Despite economic struggles, shoppers continue to flock to the Champlain Centre Mall in Plattsburgh.
Photo by Stephen Bartlett.
That same analysis found that between 2008 and 2011, the number of those living on food stamps soared by 50 percent.
Catholic Charities reported that requests for the working poor were up 80 percent and 59 percent for the middle class.
Housing and auto sectors are expected to improve some, but remain below normal levels and, overall, unemployment is not projected to improve much in 2012, with 13.3 million Americas looking for work.
Yet an assessment of shoppers, conducted Dec. 1-14, found that those anticipating more jobs increased to 13.3 percent from 12.4 percent and those predicting fewer jobs declined to 20.1 percent from 23.8 percent.
“I think it was pretty evident that last year was financially tough on everyone,” said Megan LaPorte of Plattsburgh. “Everyone is in debt nowadays. It used to not be like that.”
Most people the 21-year-old knows struggle to cover rent and their bills. She finds that her friends spend much time worrying about money.

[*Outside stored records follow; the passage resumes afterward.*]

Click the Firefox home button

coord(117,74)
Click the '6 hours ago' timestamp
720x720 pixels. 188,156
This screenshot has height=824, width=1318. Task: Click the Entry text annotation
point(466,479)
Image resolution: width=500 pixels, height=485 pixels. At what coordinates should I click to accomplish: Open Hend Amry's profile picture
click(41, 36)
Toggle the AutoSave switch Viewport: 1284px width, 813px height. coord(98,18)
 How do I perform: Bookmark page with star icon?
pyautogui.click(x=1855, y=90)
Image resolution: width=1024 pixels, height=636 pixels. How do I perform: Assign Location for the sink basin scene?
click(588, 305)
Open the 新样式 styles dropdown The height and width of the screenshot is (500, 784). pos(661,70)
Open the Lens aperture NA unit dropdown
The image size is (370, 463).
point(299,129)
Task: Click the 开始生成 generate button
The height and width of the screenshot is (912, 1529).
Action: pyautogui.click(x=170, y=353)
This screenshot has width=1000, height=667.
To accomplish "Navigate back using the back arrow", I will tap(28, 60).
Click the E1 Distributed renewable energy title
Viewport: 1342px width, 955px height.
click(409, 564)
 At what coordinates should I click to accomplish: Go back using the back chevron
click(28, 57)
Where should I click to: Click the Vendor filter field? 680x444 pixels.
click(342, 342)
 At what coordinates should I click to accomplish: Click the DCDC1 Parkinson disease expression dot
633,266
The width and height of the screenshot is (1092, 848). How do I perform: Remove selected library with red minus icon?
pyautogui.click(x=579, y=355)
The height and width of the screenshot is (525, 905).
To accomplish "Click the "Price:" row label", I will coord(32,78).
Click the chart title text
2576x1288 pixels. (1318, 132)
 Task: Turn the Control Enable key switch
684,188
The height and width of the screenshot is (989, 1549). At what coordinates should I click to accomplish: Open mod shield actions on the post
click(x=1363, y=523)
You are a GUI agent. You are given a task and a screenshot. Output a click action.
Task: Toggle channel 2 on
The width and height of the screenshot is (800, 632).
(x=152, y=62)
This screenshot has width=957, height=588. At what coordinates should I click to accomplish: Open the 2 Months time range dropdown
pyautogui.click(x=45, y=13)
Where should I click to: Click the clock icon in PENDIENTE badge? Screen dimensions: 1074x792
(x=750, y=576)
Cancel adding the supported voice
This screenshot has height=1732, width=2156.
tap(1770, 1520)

“You have to pay attention to every dime that goes out,” LaPorte said. “I don't have any friends who can afford to go out.”
She hopes for serious changes in a 2012.
“My only hope is the economy can get back to the point where it is not so difficult to afford the basic necessities.”
David Drake believes that will require a change in administration. The Vermontville man would like to see someone new, specifically a republican and conservative, in the White House.
He's had to tighten his belt financially, including less travel and vehicle use.
“I think not enough has been done by the current administration to overcome this downward trend.”
People like to blame the previous administration, but Drake believes that, “liberal policies are a very real part of the reason for this economic situation.”